Agents are looking into 13 unsolved bank robberies in Nebraska, Iowa, Ohio, Missouri, Wisconsin and Kansas to try to find links to McVeigh or others. Also, one source said, “it’s highly probable they’re involved in other robberies, including commercial and home invasions.” He declined to provide any details but emphasized that he was not talking about “street stickups.”

So far, the search for other criminal activities has concentrated in the Midwest but it will be extended to the Kingman, Ariz., area, where McVeigh lived and where investigators believe that the planning for the bombing may have occurred.

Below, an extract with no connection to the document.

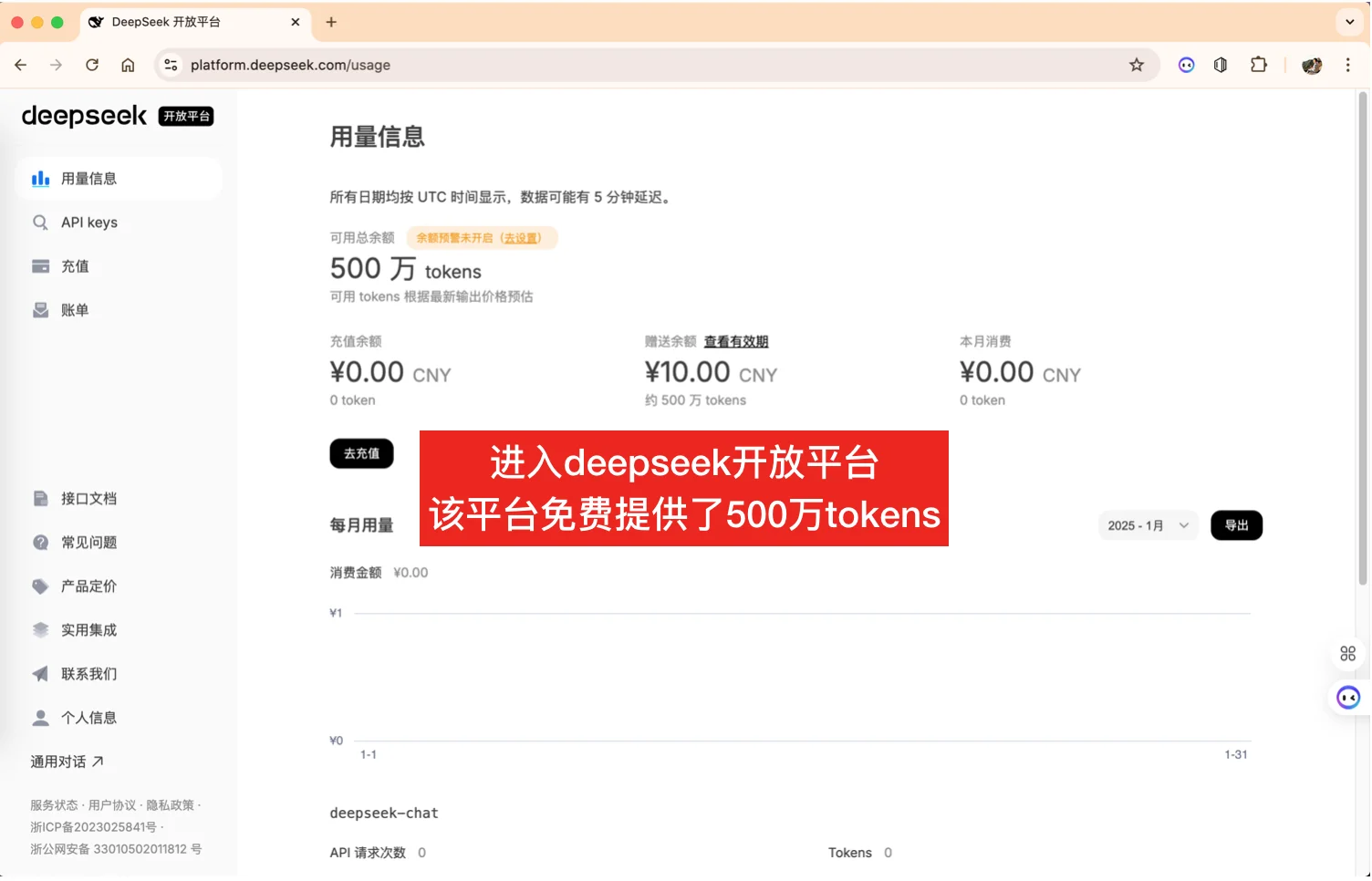Select the 用量信息 usage info sidebar item
Screen dimensions: 1372x881
pos(89,178)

The estimate that the alleged bombing conspiracy was planned for at least six months stems from receipts of ammonium nitrate purchases that investigators have linked to McVeigh and Nichols, although the purchaser or purchasers used aliases. One receipt, found in Nichols’ home in Herington, Kan., but with McVeigh’s fingerprints on it, is for a ton of the fertilizer substance and dates back to last fall, one source said.

Other receipts from a store in McPherson, Kan., have also been located, according to the source. He would not identify the store or specify the amounts purchased. The bomb is estimated by the federal Bureau of Alcohol, Tobacco and Firearms to have weighed about 4,800 pounds.

While agents believe that they have more evidence of Nichols’ possible involvement in a bombing conspiracy, they also suspect that his brother, James D. Nichols of Decker, Mich., also played a role. But the agents said that James Nichols is not believed to have been near the bomb site on the day of the explosion or just before it.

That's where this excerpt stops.